1.5.1 基因突变单基因突变与irAEs的关系的研究越来越多,如某些种系CTLA-4和PDCD1(编码PD-1蛋白)的基因多聚态性与ICIs诱导的内分泌irAEs的易感性有关[33-39]。两种不同的PDCD1基因单核苷酸多态性(SNPs),即rs2227981和rs10204525,分别被认为是irAEs的保护和易感标志物[33-34],它决定了PD-1的表达水平(即rs2227981低,rs10204525高)。ABDEL-WAHAB等[35]也描述了30个与irAEs相关的SNPs,其中12个导致较高的irAEs风险,18个导致较低的irAEs风险,这些SNPs也被描述为irAEs的独立危险因素或联合预测因子。

除了SNPs,还有一些小序列和拷贝数变异(重复和缺失)已被发现在16个基因与irAEs累及不同的器官和系统有关[36]。此外,在ICIs启动前cTDNA中检测到CEBPA、FGFR4、MET或KMT2B基因修饰的患者更易发生irAEs[37]。

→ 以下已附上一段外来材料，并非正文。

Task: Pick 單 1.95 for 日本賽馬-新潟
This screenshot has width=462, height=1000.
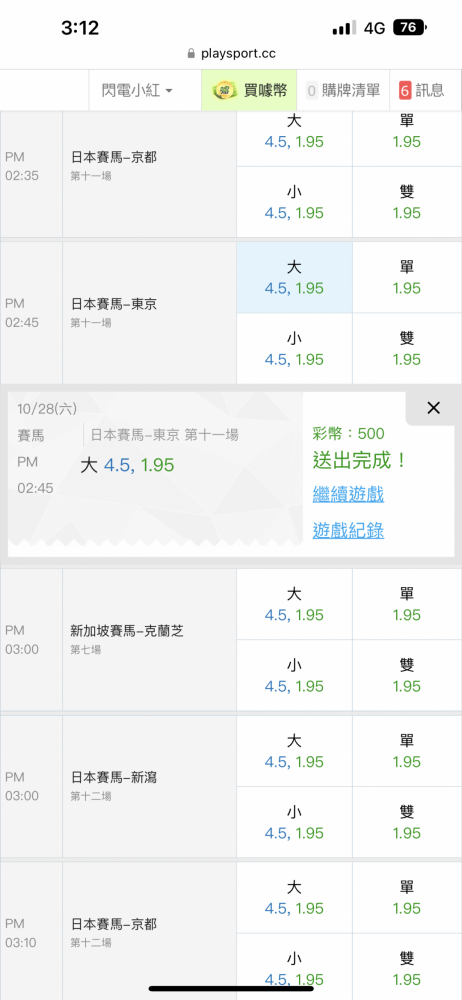Action: (406, 751)
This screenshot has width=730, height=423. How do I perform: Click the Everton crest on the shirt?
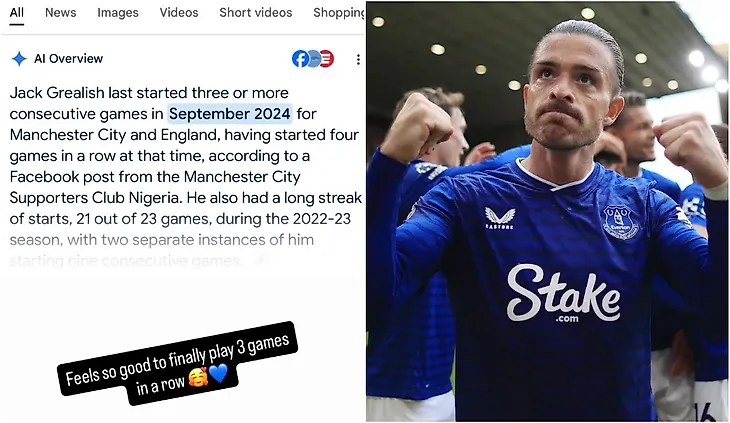621,222
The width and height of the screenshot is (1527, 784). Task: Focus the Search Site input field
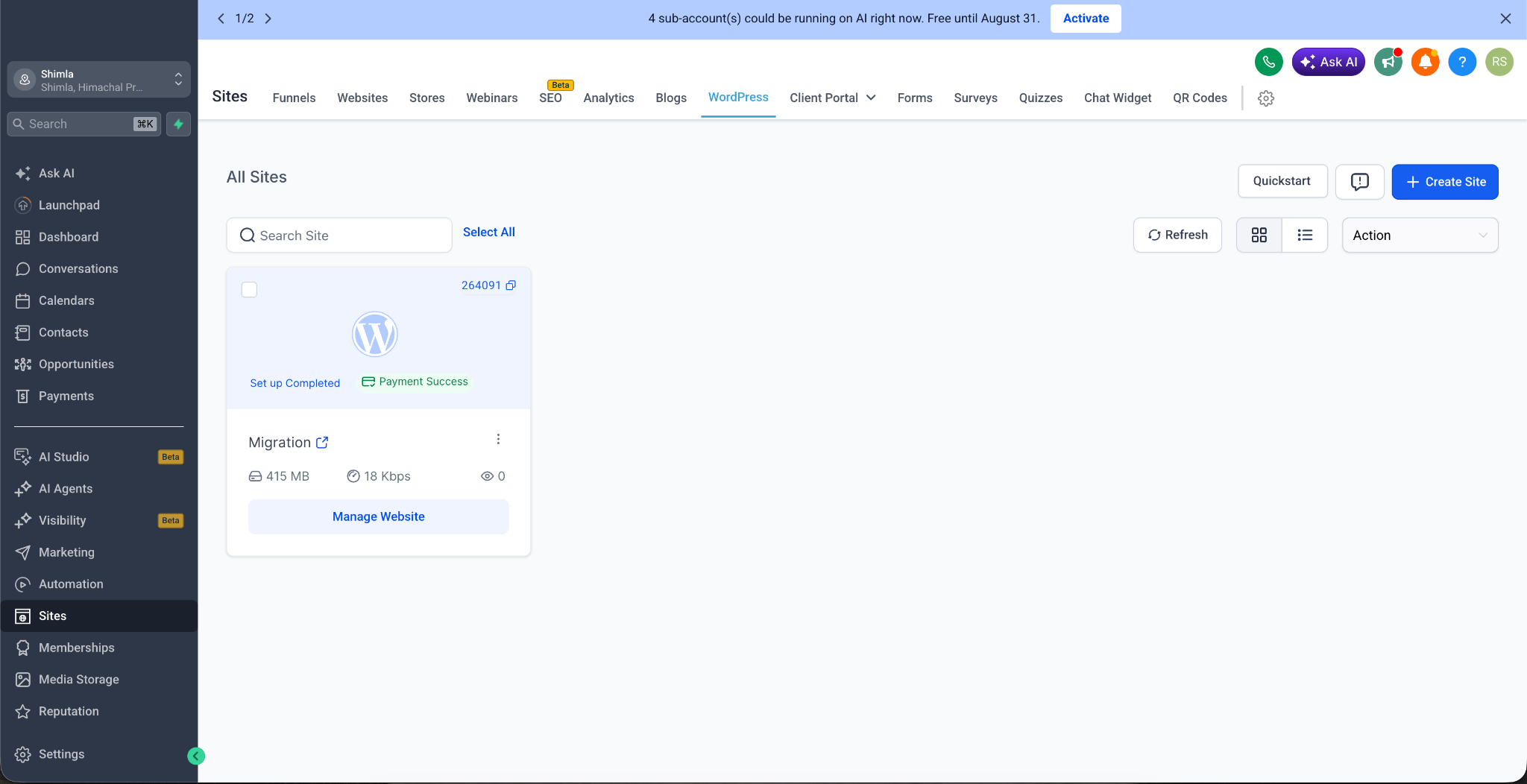pos(339,235)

特异性基因谱的表达也与ICIs诱导的毒性有关。例如,FRIEDLANDER等[38]提出一个16个基因的基因谱来区分由Tremelimumab诱导的低级别和高级别腹泻。ICIs通过过表达5型和6型鸟苷酸结合蛋白、CD177、CEACAM1基因来诱导心肌炎的炎症效应或胃肠道反应中的中性粒细胞级联激活效应[39]。

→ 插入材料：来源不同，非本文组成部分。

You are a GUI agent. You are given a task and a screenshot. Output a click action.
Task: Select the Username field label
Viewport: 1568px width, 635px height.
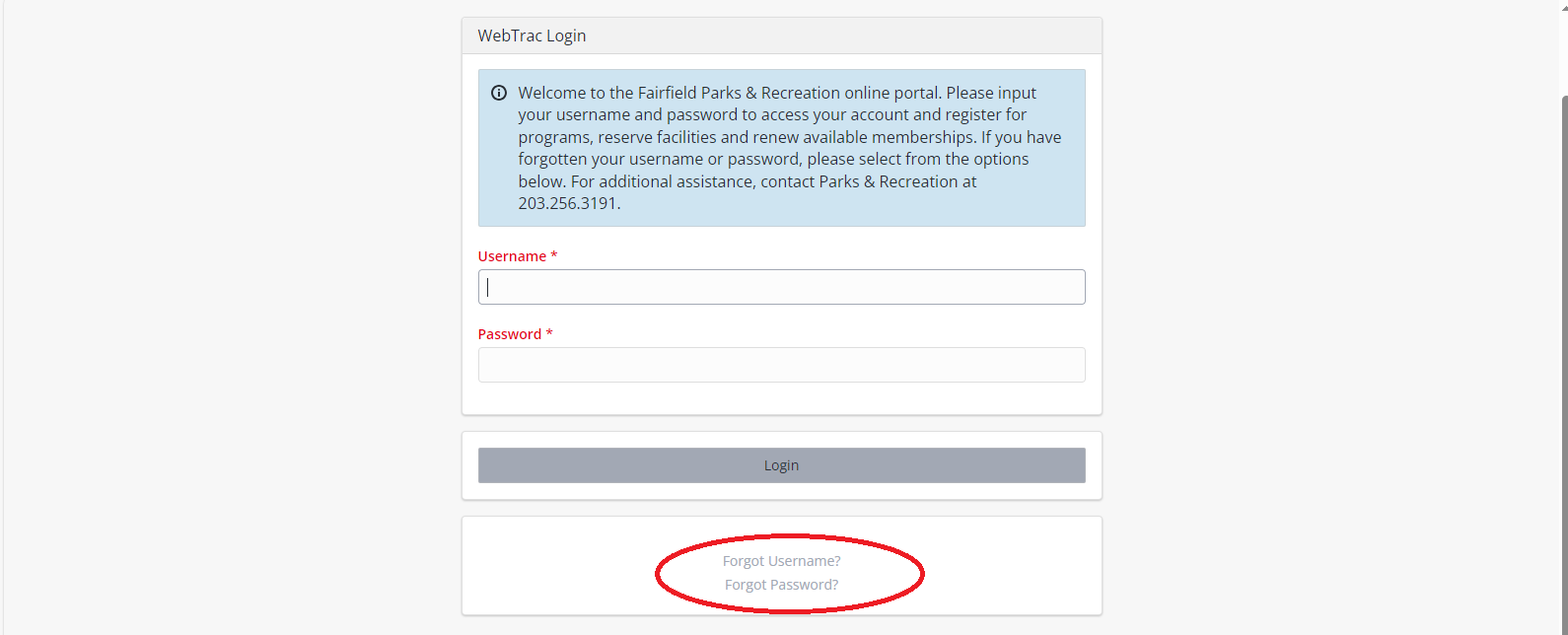click(511, 255)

1.5.2 人类白细胞抗原基因影响irAEs患者最多的基因是主要组织相容性复合体(MHC),即人类白细胞抗原(HLA)系统,编码参与抗原呈递的表面糖蛋白,与免疫介导的疾病和癌症的易感性相关。目前HLA基因型和多态性与免疫相关毒性的潜在联系主要在内分泌irAEs背景下进行评估,如ICIs诱导的1型糖尿病、甲状腺炎、自身免疫性多腺综合征2型等在HLA-DR4患者中发生频率高于另外一种HLA单倍型[40]。DELIVANIS等[41]发现Pembrolizumab治疗可增加活化单核细胞的HLA-DR表型表达,从而诱导甲状腺炎。

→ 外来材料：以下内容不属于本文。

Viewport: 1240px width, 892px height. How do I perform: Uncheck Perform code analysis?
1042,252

其他报道的与irAEs相关的HLA等位基因如HLA-DRB1*04:05与炎症性关节炎,HLA-B27*05与自身免疫性脑炎,HLA-Cw12与垂体炎,HLA-DQB1*03:01与结肠炎,HLA-DRB3*01:01与血小板减少,HLA-A03与肺炎,HLA DRB*04:01、HLA-DRB1*15:01和HLA-DQB1*06:02肝炎。然而,也有研究发现irAEs和HLA系统之间的关系是阴性的[42]。

1.5.3 Micro-RNAs与CTLA-4和PD-1一样,某些miRs,如miR-146a,其修饰表达参与多种自身免疫性疾病的发病,下调先天和适应性免疫反应,通过抵消肿瘤微环境中的细胞逃逸来影响ICIs治疗患者的生存[43]。此外,特异性miR-146a SNPs,如rs2910164,使ICIs患者更易发生严重irAEs,并降低无进展生存期[44]。另一种名为miR-34a-5p的miR,与阿霉素引起的心肌损伤和心衰有关,通过下调趋化因子信号通路来调节M1巨噬细胞、CD4+T细胞和CD8+T细胞的反应,特别是CXCR3及其配体CXCL10和CXCL11[45]。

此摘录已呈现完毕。